Citation Numbers: 153 N.E. 296, 21 Ohio App. 231
Judges: Richards, Young
Filed Date: 3/23/1925
Status: Precedential
Modified Date: 10/19/2024
This cause comes into this court on error from the court of common pleas, and the plaintiff in error here was defendant below, and vice versa. In the court below the plaintiff filed its petition seeking to recover for the expense of repairing and maintaining a crossing at a point in the city of Fostoria, where the tracks of the interurban railway, operated by the defendant below, crossed the tracks of the steam road, operated by plaintiff below. After the plaintiff filed its petition, the defendant filed its answer, and to the answer the plaintiff filed a general demurrer, raising the question of the sufficiency of the answer. The court below sustained the demurrer to the answer, and, the defendant not desiring to plead further, the court entered a final judgment, to which error is prosecuted.
It is averred in the petition that a judgment and decree of the circuit court of Seneca county was rendered on appeal from the court of common pleas of that county, in which it was ordered and adjudged that the Toledo, Fostoria Findlay Railroad Company, plaintiff in error here, should bear all expense of the installation and maintenance of the crossing in question and the approaches thereto. It is then further averred therein that there was a failure on the part of the defendant to make repairs of the crossing after request, *Page 233 and that expense was incurred by plaintiff in making such repairs. Sufficient facts are averred in the petition to state a cause of action.
By way of defense to the petition, the defendant in its answer pleaded an ordinance of the city of Fostoria, passed subsequent to the entering of such judgment, by which the corporate limits of the city of Fostoria were so extended as to include within the municipality the crossing in question, which, prior to the passage of such ordinance, was without the limits of any municipality. The defendant in its answer further sets forth the fact that it has maintained said crossing during a part of the time since said judgment was entered and borne the expense incurred in so doing, and that the plaintiff company has failed, refused and neglected to pay, though requested so to do, and prays judgment for one-half of the amount so expended.
We may say, in passing, that the pleader has also set forth in the answer a copy of Section 3775, General Code, but such action was wholly unnecessary, we believe, because a court will take judicial notice of the statutes of this state, and it is not necessary to plead them. Plaintiff in error, however, now relies upon that section of the statute, which provides:
"When the tracks of two street railroads, or of a street railroad and steam railroad, cross each other at a convenient grade on a street, the crossings shall be made with crossing frogs of the most approved pattern and materials, and kept up and in repair at the joint expense of the companies owning such tracks."
The sole and only point made by the defendant *Page 234 in its brief is that the court below erred in sustaining the demurrer, because the rights of the parties to this action were regulated and fixed by above quoted section of the Code after the time of the passage of the ordinance referred to and the incorporation within the boundaries of the city of Fostoria of the territory which included the crossing in question. We are of the opinion that the court did not err in this respect. The judgment of the circuit court of Seneca county was binding upon the parties thereto.

> _To-do list_
1. According to the court opinion, why was it unnecessary to set out a copy of Section 3775, General Code, in the answer?
2. List every labeled field at the top of the court opinion, before the body text begins.
3. Pick up the court opinion after its last sentence and continue it.

> _Information shown_
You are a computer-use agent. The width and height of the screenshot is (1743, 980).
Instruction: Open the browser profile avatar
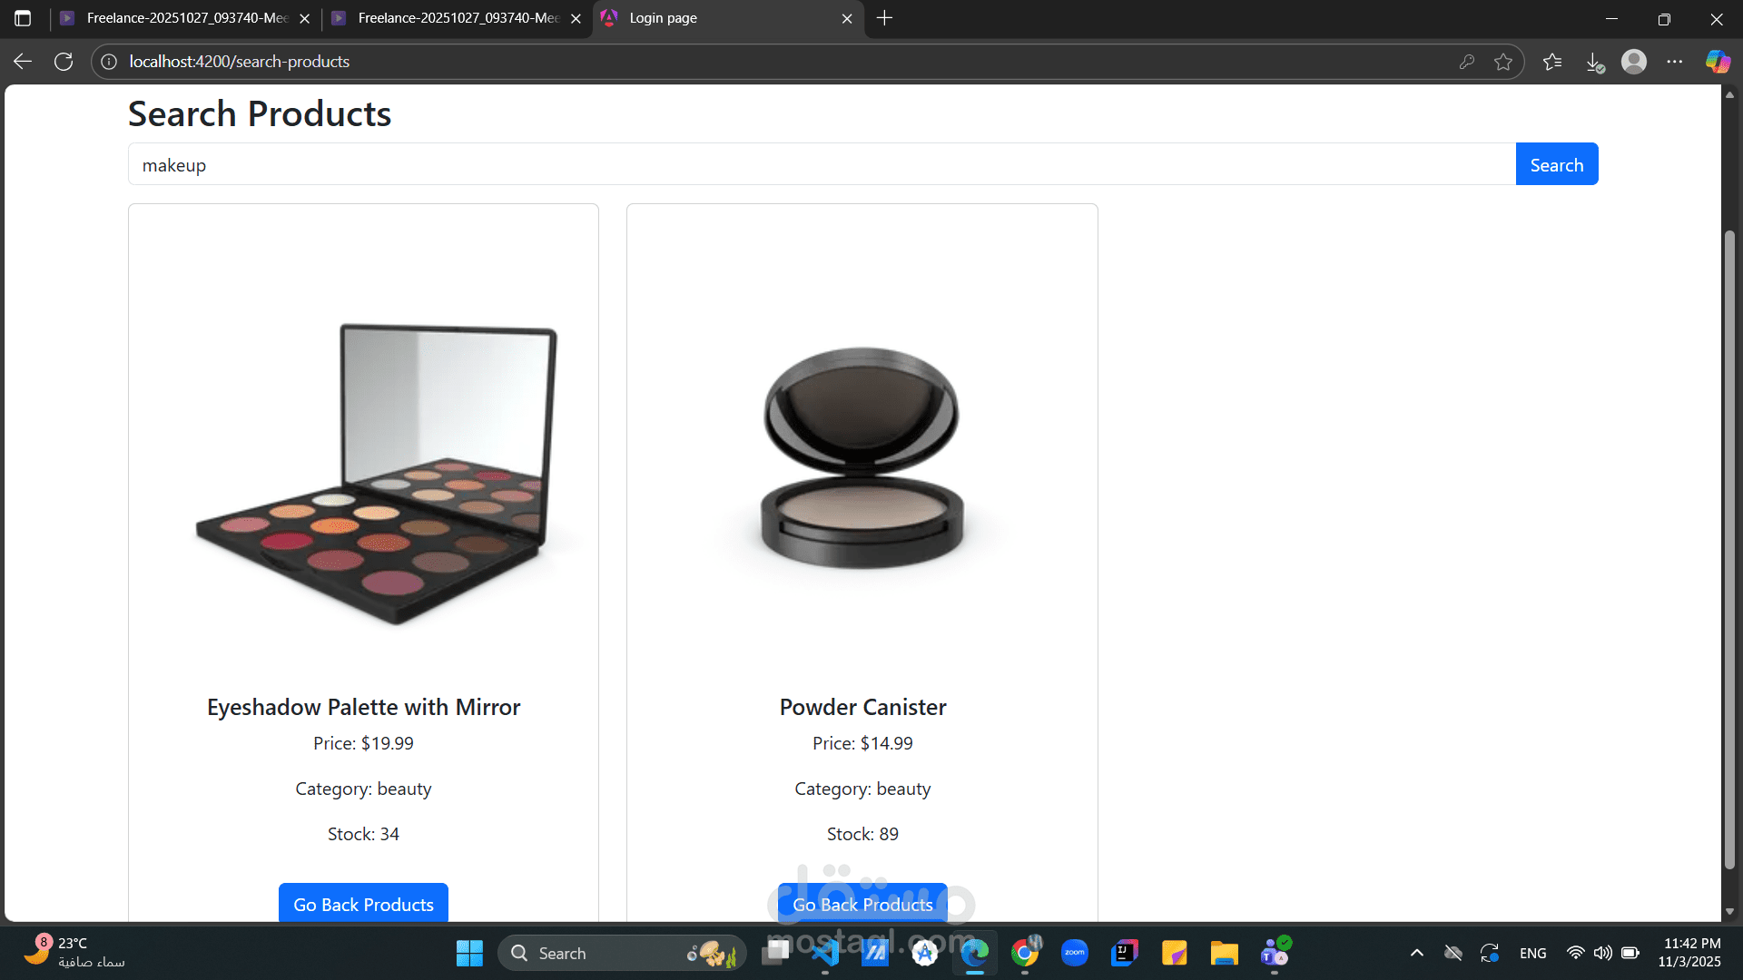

> _Exercise answers_
1. It was unnecessary because a court takes judicial notice of the statutes of the state. Those statutes therefore do not need to be pleaded.

2. Citation Numbers, Judges, Filed Date, Status, Modified Date

3.
Under and by virtue of the statutes in force at the time the judgment of the circuit court of Seneca county was entered, if a street railway company and a steam railroad company could not agree upon the manner and expense of establishing a grade crossing, a suit could be filed in the court of common pleas of the county where such crossing was located, and then the court had power to determine by a decree the mode of crossing, and to apportion the initial expense of the construction of the crossing and the expense of maintenance among the parties interested. This course was taken and thereupon the parties duly appealed the cause to the circuit court of that county. In that court the cause was tried and judgment rendered ordering the crossing constructed, the expense to be paid by the Toledo, Fostoria
Findlay Railway Company. The judgment became binding upon the parties thereto, and, being a judgment which determined private property rights and did not affect public rights, it could not be modified or nullified by the act of any legislative body, whether the Congress of the United States, *Page 235
the General Assembly of the state of Ohio, or the council or other lawmaking body of a municipality. Pennsylvania v. Wheeling Belmont Bridge Co., 59 U.S., (18 How.), 421,
We quote from the case of Pennsylvania v. Wheeling BelmontBridge Company as follows: "But it is urged that the act of Congress cannot have the effect and operation to annul the judgment of the court already rendered, or the rights determined thereby in favor of the plaintiff. This, as a general proposition, is certainly not to be denied, especially as it respects adjudication upon the private rights of parties. When they have passed into judgment the right becomes absolute, and it is the duty of the court to enforce it."
We also quote from United States v. Aakervik: "A judgment once rendered, if concerning property rights, settles them as between the litigants, or, if touching the status of either property or the person, determines that, the court possessing proper jurisdiction, and is and ought to be the end of litigation and the law, unless set aside or revised by some authoritative method known also to the law. * * * The Supreme Court has determined that an act of Congress cannot annul a judgment of the Supreme Court, or impair the rights determined thereby, as respects adjudications upon the private rights of parties, and applied the principle as it pertained to a matter of costs, while it was held that the principal controversy did not come within the rule."
As the judgment of the circuit court above referred to controlled the rights of the parties, the *Page 236 contention of plaintiff in error is not sustained. Judgment will therefore be affirmed.
Judgment affirmed.
RICHARDS and YOUNG, JJ., concur.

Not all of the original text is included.